Jonathan FOWLER, AFP
“Ebola got a head start on us,” said Anthony Banbury, head of the UN Mission for Ebola Emergency Response. “It is far ahead of us, it is running faster than us, and it is winning the race,” the Briton told the UN Security Council in New York, by remote link from UNMEER headquarters in Accra, Ghana.
“If Ebola wins, we the peoples of the United Nations lose so very much,” he said. The UN official made his remarks as the World Health Organization said the Ebola infection rate could soon reach 10,000 a week as world leaders prepared to hold talks on the crisis at the United Nations. “We either stop Ebola now or we face an entirely unprecedented situation for which we do not have a plan,” Banbury stressed. He said that with infection rates rising exponentially every day, UNMEER will need 7,000 beds for treatment. “There’s much bad news about Ebola but the good news is we know how to stop it,” said Banbury. But to push back the spread “we must defeat Ebola and we must do it fast,” he said.
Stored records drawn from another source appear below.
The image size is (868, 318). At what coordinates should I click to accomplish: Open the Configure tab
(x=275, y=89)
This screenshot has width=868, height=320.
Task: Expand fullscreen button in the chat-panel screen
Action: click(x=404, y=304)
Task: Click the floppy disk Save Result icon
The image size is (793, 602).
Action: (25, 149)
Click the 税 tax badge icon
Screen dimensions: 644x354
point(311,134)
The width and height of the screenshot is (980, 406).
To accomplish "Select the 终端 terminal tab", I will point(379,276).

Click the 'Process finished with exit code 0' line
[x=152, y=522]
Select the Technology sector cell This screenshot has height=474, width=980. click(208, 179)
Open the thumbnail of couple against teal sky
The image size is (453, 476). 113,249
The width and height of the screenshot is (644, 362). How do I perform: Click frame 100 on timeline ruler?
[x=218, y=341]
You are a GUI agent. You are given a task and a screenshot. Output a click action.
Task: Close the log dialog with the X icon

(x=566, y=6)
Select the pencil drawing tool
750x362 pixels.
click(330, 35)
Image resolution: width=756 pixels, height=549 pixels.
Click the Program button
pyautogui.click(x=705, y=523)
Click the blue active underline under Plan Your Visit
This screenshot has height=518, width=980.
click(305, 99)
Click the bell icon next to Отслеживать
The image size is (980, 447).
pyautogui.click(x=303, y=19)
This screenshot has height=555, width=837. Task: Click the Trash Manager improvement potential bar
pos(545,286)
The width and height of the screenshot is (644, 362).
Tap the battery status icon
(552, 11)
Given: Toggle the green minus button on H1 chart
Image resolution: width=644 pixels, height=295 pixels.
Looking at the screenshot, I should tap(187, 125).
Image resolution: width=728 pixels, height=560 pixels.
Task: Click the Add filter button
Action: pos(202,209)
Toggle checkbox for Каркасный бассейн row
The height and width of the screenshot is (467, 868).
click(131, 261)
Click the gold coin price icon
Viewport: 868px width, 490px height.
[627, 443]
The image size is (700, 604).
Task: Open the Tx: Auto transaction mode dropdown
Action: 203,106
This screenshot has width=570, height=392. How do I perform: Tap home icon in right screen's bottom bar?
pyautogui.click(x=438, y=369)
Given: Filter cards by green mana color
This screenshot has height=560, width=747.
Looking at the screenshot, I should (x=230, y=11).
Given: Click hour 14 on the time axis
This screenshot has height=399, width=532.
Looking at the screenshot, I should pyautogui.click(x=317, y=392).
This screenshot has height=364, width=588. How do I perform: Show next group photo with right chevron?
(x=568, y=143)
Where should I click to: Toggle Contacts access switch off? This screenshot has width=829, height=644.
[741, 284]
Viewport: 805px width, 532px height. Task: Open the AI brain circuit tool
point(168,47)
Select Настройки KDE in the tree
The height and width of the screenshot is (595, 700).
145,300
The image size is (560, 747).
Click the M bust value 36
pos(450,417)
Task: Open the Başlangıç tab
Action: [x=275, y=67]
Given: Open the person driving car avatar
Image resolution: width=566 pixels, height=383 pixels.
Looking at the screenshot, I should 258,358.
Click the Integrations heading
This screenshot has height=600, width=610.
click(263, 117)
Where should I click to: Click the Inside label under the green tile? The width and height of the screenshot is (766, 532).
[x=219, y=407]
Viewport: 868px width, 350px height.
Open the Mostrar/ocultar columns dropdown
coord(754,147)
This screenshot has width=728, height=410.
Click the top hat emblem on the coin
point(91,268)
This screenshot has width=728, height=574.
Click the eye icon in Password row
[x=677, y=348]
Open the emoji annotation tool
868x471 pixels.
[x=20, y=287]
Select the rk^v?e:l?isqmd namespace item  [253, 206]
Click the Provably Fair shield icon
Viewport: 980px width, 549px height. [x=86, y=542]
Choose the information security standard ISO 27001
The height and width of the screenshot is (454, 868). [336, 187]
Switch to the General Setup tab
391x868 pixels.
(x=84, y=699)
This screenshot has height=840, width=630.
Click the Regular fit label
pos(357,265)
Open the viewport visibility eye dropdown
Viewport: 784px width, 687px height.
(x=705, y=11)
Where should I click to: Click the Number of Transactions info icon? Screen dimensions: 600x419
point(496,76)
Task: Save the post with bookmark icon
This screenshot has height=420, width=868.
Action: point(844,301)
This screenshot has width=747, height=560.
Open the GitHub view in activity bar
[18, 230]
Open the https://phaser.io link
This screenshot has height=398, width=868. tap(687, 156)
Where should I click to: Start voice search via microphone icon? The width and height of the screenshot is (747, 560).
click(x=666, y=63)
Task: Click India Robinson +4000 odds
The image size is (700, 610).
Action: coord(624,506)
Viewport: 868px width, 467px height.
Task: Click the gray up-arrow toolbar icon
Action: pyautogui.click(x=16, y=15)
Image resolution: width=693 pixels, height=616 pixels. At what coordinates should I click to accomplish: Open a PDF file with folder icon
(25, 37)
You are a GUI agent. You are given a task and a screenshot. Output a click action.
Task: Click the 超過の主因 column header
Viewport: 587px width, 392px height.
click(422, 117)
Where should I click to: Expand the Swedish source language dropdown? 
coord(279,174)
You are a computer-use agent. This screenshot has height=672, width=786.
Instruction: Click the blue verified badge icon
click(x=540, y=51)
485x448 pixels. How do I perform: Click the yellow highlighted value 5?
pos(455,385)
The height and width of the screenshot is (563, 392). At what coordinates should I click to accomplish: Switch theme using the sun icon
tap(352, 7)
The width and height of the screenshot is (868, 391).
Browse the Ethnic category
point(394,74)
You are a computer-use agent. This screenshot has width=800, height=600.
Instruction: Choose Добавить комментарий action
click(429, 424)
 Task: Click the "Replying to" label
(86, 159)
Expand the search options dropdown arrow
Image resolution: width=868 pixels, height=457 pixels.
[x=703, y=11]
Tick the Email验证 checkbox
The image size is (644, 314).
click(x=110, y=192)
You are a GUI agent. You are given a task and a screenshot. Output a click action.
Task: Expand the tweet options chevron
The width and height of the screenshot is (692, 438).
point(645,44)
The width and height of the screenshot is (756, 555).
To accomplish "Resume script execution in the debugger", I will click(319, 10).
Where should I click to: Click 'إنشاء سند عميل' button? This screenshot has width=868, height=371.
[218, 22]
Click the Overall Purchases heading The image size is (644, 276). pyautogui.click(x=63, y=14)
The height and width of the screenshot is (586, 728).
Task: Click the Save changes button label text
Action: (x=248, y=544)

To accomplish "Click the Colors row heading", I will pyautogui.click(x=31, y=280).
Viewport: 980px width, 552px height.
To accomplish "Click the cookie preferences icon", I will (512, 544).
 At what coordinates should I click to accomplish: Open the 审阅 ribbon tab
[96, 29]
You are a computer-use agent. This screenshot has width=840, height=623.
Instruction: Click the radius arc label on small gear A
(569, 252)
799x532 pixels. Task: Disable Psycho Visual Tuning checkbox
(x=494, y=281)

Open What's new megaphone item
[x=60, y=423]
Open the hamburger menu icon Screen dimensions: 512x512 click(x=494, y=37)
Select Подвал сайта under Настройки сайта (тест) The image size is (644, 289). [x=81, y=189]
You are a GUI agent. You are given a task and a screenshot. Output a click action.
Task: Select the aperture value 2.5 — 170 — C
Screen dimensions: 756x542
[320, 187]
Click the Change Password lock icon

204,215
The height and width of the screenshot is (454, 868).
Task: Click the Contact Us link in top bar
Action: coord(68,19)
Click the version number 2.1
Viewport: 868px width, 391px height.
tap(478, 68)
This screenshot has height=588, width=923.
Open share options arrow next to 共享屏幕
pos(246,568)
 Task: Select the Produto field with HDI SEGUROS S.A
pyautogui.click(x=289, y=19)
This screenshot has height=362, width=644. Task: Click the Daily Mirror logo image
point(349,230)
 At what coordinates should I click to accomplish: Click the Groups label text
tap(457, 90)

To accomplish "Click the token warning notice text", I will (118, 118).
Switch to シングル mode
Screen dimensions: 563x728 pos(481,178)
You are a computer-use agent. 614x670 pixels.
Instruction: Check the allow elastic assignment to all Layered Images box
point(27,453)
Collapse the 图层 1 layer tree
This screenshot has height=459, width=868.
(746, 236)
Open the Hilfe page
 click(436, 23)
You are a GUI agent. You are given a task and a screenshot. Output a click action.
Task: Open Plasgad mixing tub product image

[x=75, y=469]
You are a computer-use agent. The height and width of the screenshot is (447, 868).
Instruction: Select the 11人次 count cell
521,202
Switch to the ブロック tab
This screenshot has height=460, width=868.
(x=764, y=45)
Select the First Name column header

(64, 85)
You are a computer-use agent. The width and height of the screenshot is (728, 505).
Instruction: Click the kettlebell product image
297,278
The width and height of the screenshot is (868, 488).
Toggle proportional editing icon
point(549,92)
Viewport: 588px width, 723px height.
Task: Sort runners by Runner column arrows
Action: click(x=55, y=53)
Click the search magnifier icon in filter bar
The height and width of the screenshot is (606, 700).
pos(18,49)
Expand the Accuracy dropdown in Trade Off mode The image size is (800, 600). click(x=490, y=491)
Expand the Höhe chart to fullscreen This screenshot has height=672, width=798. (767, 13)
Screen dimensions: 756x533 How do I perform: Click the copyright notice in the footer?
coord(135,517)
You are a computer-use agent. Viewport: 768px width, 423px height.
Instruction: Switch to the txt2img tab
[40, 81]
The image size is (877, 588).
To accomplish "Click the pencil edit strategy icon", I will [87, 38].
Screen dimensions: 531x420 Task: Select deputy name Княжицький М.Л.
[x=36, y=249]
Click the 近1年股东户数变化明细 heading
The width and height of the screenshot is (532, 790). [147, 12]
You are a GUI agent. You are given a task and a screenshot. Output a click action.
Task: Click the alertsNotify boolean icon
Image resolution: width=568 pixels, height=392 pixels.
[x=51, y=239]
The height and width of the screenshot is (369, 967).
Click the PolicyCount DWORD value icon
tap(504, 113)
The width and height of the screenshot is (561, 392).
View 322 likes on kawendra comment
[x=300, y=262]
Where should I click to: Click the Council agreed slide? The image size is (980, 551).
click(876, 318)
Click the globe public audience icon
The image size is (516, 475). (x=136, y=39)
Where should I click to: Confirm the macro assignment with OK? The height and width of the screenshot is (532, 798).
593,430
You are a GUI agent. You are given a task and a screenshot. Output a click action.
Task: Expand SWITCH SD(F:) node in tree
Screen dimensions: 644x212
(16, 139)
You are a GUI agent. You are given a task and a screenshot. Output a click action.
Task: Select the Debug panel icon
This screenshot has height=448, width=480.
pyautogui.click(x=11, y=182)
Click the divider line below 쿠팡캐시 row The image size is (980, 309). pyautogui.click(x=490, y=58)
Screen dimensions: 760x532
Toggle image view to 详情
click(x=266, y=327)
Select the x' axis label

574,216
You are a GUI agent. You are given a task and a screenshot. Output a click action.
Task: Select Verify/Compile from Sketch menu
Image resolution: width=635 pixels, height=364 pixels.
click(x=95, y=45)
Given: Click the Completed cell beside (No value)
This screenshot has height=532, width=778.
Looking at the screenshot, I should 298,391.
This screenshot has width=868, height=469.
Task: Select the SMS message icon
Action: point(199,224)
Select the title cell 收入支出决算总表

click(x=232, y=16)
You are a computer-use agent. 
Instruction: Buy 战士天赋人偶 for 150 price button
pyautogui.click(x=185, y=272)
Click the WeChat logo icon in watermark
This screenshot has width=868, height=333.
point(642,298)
WHO assistant director general Bruce Aylward, describing his figures as a working forecast, said the epidemic “could reach 5,000 to 10,000 cases per week by the first week of December.” The latest death toll is 4,447, from 8,914 recorded infection cases, Aylward said as the worst-ever Ebola outbreak spirals in the three hardest-hit countries of Liberia, Sierra Leone and Guinea. The WHO has called current Ebola outbreak the most severe in modern times. On Monday, US President Barack Obama and UN Secretary General Ban Ki-moon called for the international campaign against the haemorrhagic virus, which is killing seven out of every ten people infected, to be intensified. Governments in west Africa have been scrambling to contain the epidemic, with patients in the Liberian capital describing devastating scenes as patients struggled to survive during a strike by health workers. A 56-year-old Sudanese doctor who had worked as a UN volunteer in Liberia died of Ebola late Monday after arriving in Germany last week for treatment. Outside west Africa, medical staff have also been particularly at risk during the crisis, with at least two cases of contamination reported despite stringent safety protocols. Meanwhile, a nurse in the city of Dallas, Texas, Nina Pham, said she was “doing well” after catching the virus while caring for a Liberian Ebola patient, but authorities warned 76 workers may have been exposed during his 10-day stay in the hospital. Spanish nurse Teresa Romero, 44, is thought to have caught Ebola while treating an elderly missionary who was infected in Sierra Leone and died on September 25.